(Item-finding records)
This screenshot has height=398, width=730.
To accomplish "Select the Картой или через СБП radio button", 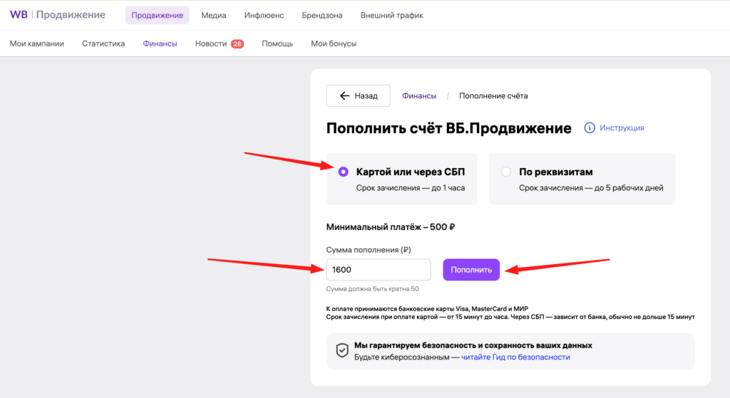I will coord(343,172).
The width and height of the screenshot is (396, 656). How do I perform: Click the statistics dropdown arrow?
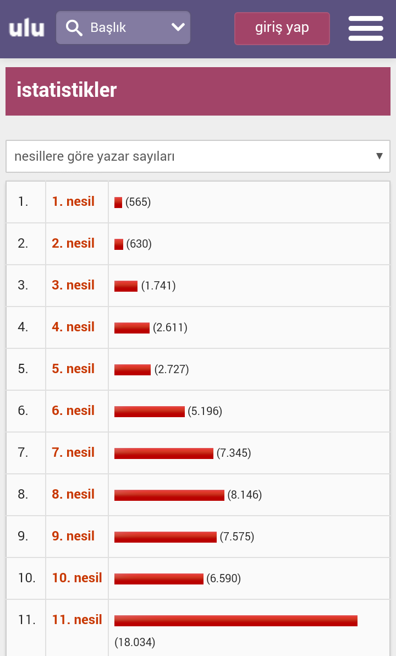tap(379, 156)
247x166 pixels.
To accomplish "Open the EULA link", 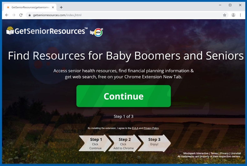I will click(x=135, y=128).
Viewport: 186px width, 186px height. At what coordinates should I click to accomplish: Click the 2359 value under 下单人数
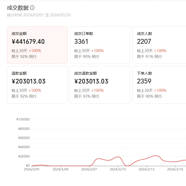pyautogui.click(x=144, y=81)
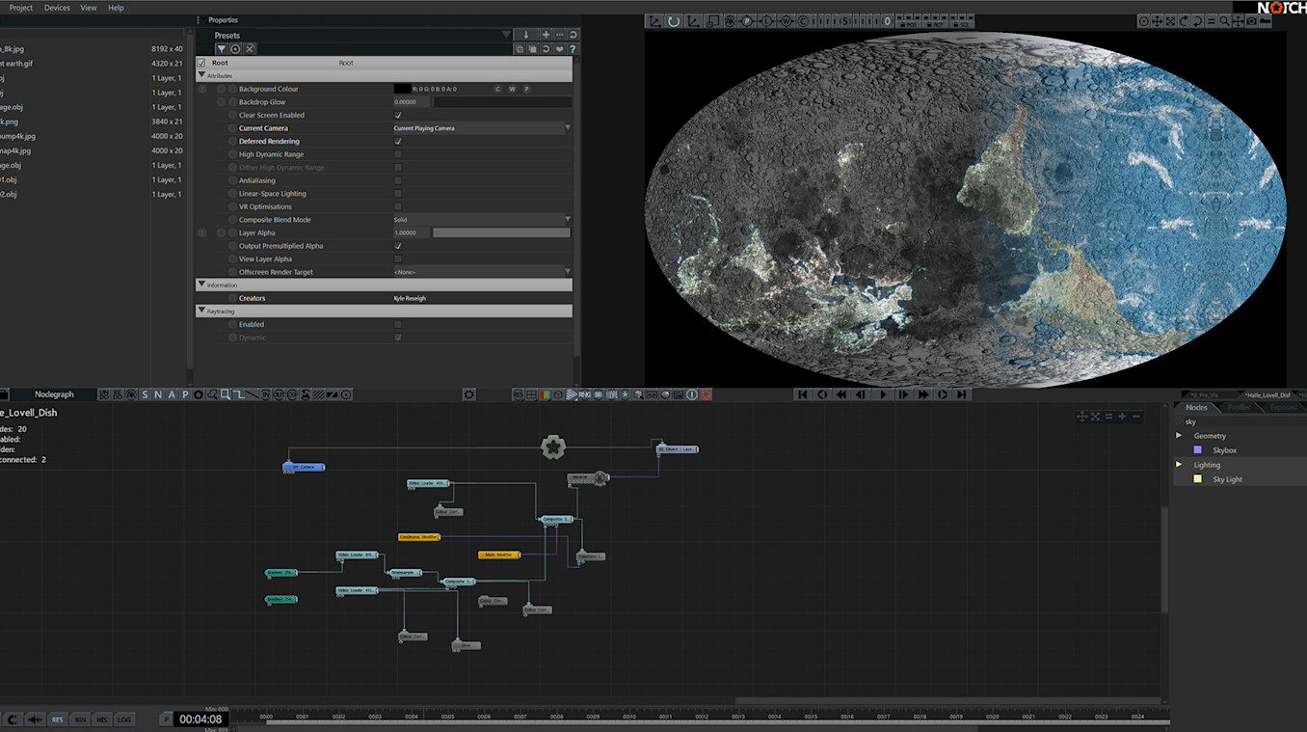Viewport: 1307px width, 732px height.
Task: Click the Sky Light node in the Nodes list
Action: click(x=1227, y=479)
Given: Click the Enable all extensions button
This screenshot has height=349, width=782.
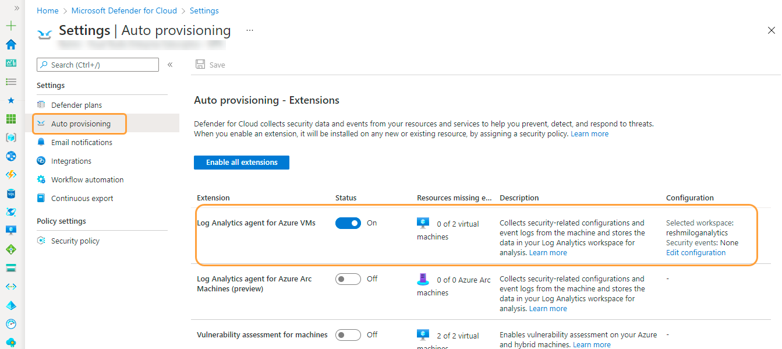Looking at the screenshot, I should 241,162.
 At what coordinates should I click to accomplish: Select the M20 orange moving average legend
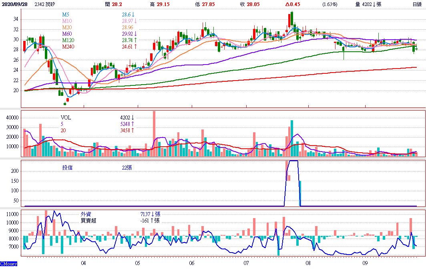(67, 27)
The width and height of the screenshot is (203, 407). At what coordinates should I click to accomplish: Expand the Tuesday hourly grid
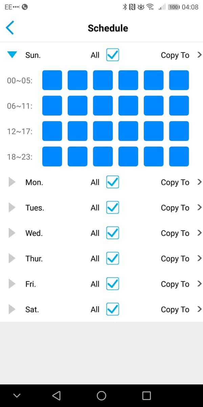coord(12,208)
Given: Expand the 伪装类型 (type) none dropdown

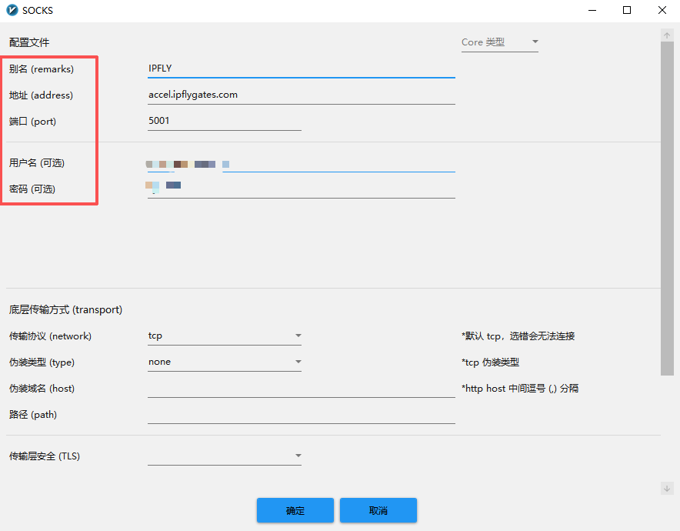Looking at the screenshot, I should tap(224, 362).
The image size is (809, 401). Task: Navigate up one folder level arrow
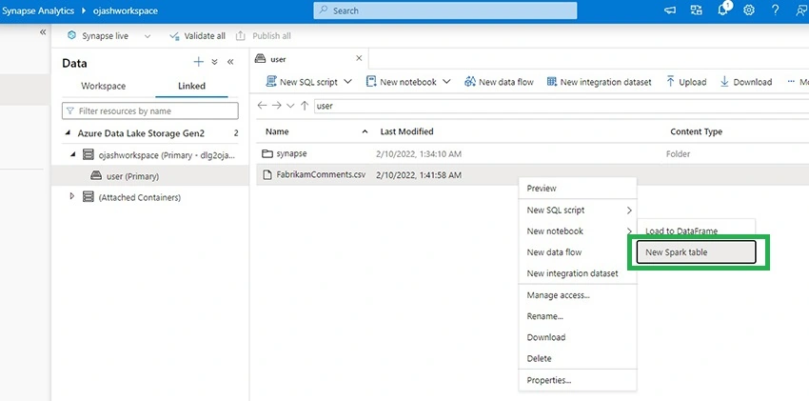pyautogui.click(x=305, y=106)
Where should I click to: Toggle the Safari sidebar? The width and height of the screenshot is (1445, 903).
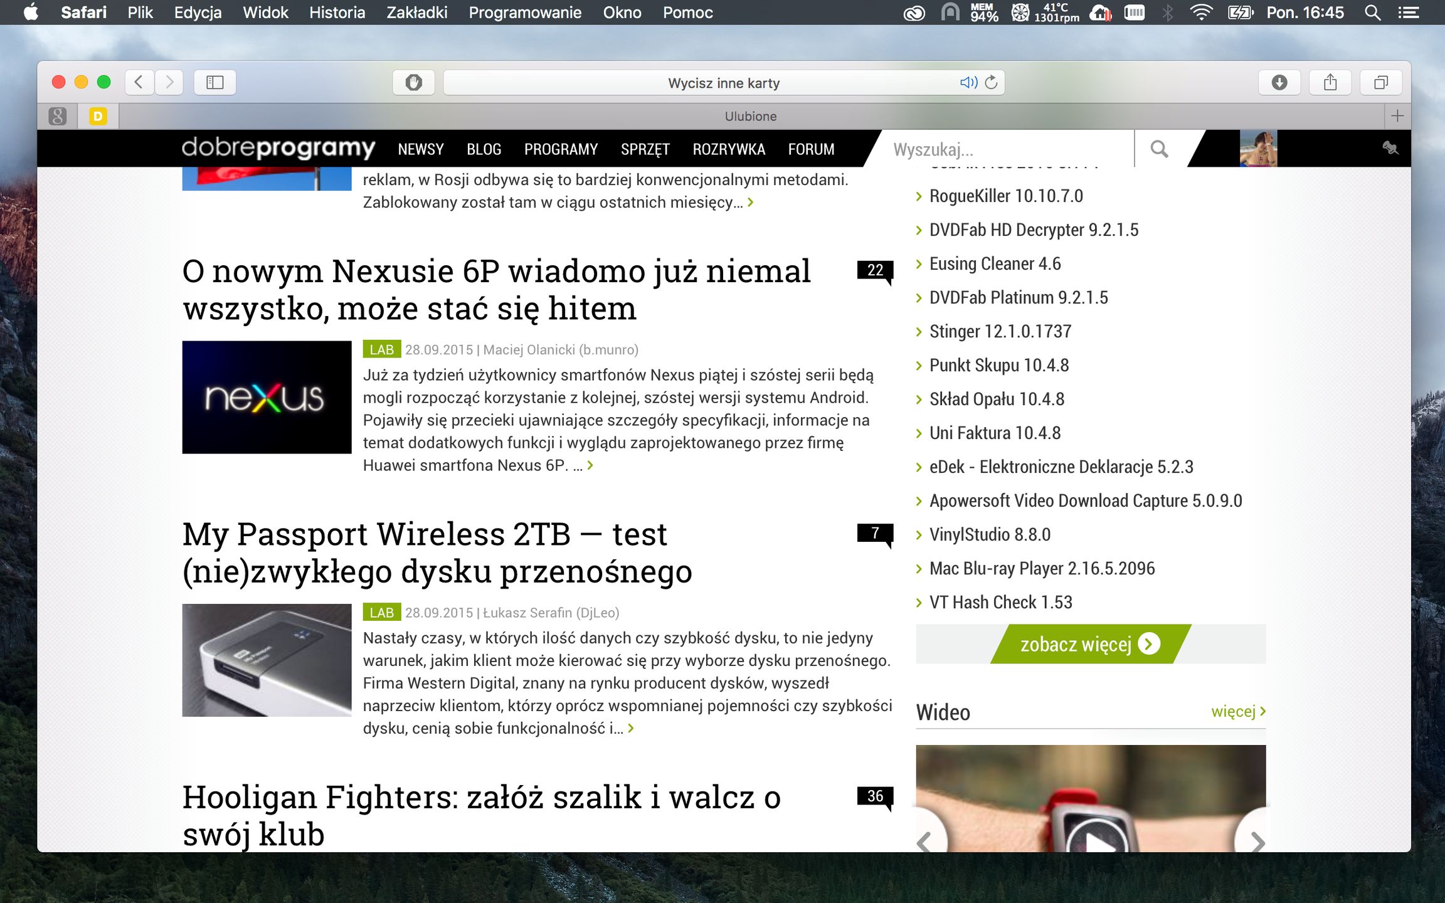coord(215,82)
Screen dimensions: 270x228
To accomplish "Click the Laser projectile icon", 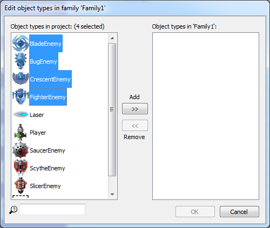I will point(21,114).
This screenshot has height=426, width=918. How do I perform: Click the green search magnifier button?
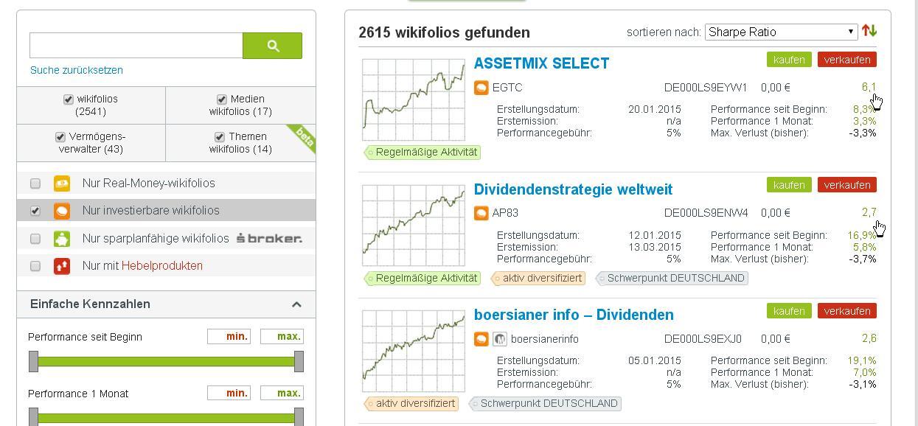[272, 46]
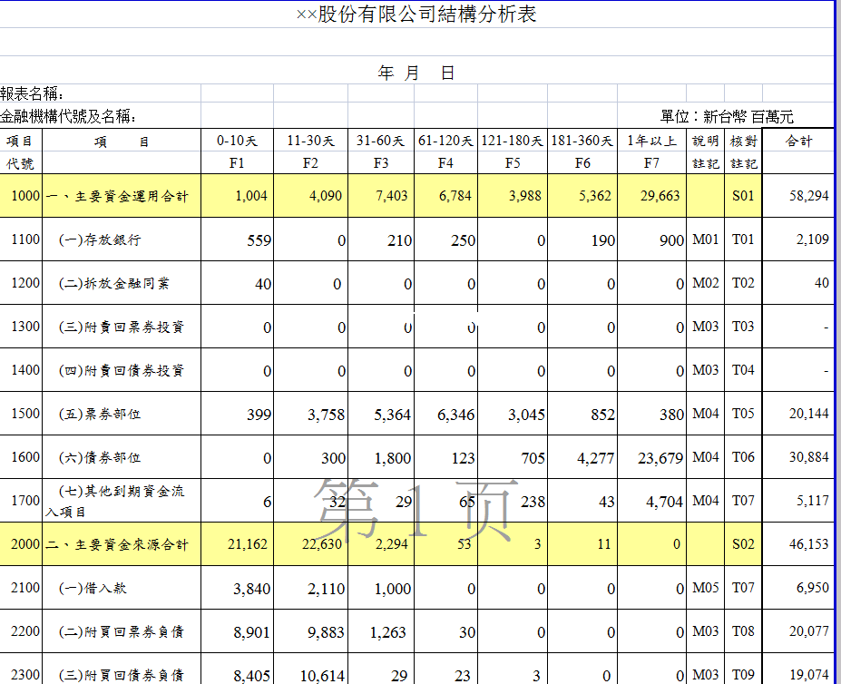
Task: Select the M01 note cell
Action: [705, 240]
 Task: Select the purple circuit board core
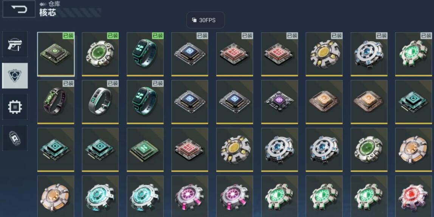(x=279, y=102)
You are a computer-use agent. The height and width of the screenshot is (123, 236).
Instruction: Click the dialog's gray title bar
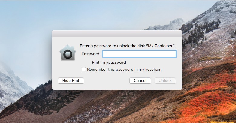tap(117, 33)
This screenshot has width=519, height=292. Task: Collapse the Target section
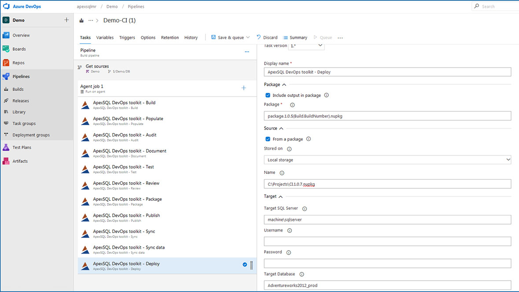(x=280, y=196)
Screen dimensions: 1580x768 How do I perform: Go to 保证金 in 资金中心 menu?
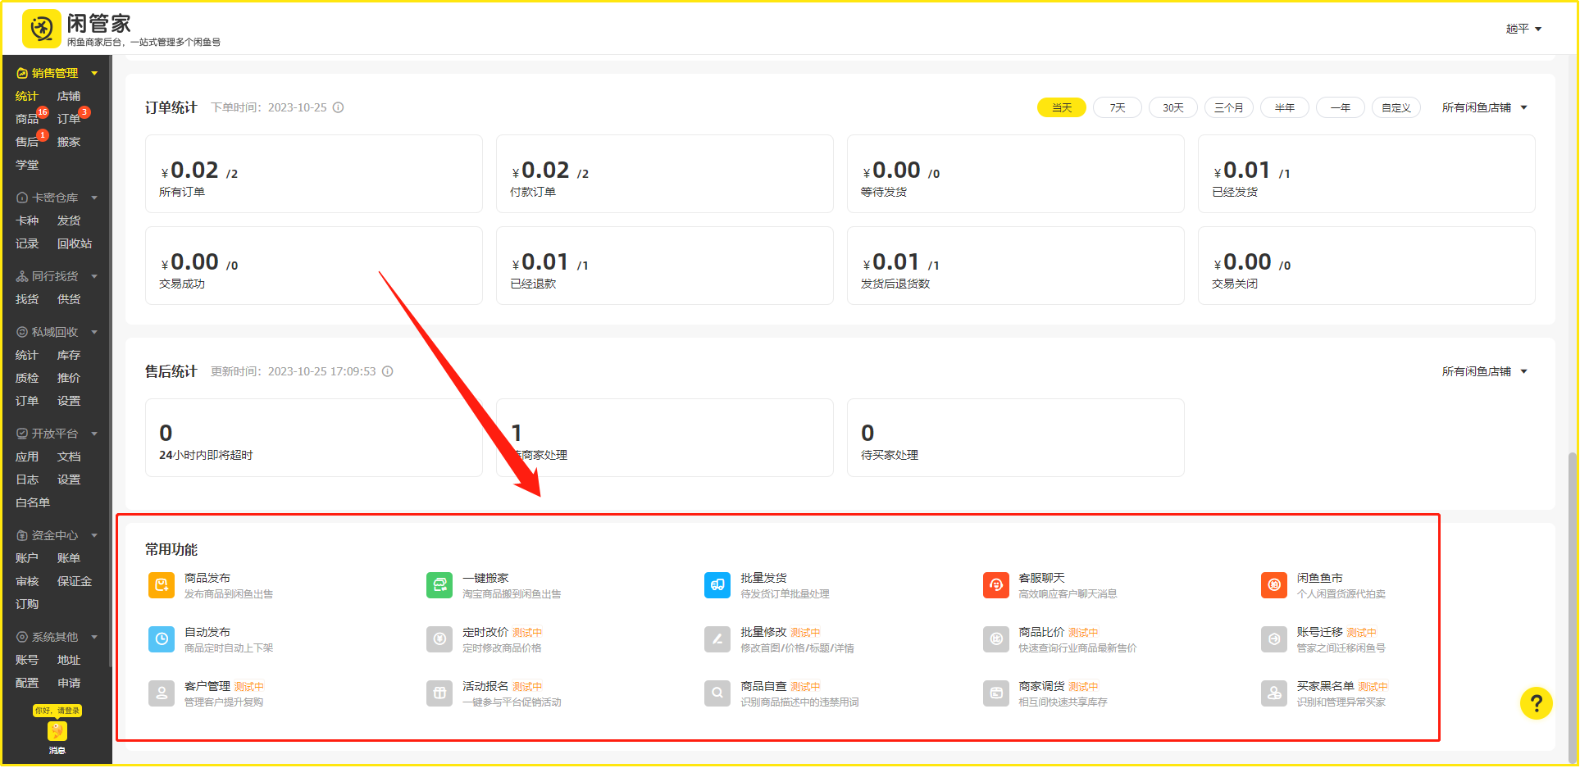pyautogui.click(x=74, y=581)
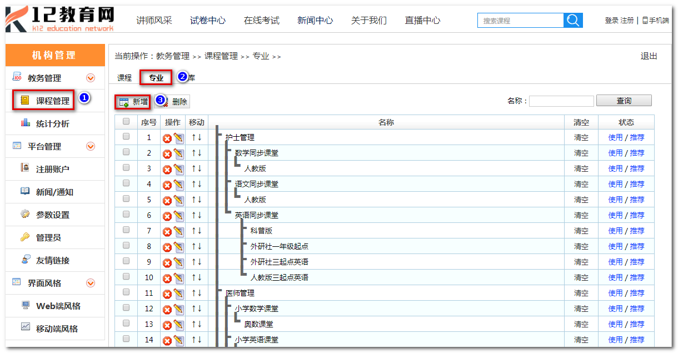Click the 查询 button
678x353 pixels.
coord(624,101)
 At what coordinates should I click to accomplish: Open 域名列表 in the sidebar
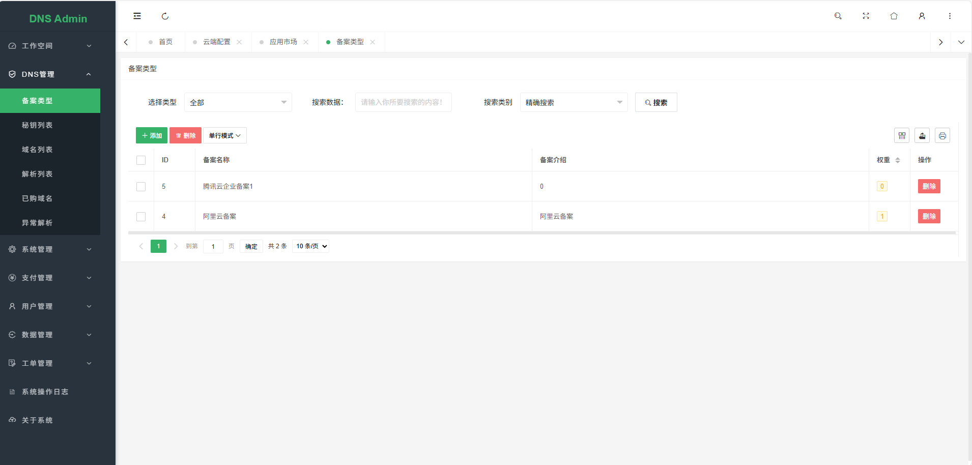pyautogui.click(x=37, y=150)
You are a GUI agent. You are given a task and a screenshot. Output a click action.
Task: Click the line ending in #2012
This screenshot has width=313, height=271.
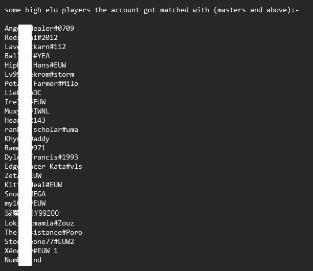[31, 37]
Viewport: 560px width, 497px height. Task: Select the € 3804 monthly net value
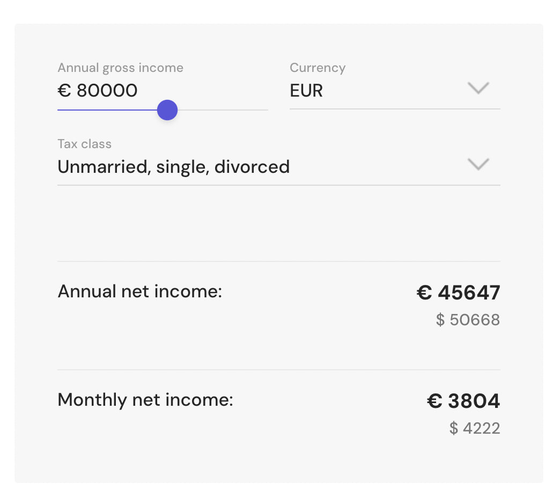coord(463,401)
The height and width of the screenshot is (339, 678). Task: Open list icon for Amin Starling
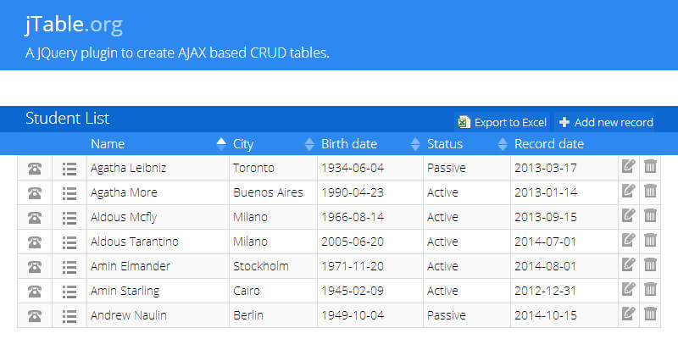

Required task:
Rewrite everything from the line containing "This screenshot has width=519, height=292." down to the end of the items, putting "Source" in place of "Target" and keeping all else the same. Leave the pictures out.

Result below:
This screenshot has width=519, height=292. Task: Collapse the Source section
(x=280, y=196)
Screen dimensions: 1580x768 How do I perform: Go to 保证金 in 资金中心 menu?
pyautogui.click(x=74, y=581)
Click the 查询 button
678x353 pixels.
coord(624,101)
 At what coordinates should I click to accomplish: Open 域名列表 in the sidebar
pyautogui.click(x=37, y=150)
You are a GUI agent. You are given a task and a screenshot. Output a click action.
Task: Click the line ending in #2012
This screenshot has width=313, height=271.
[31, 37]
Viewport: 560px width, 497px height. Task: Select the € 3804 monthly net value
coord(463,401)
The height and width of the screenshot is (339, 678). Task: Open list icon for Amin Starling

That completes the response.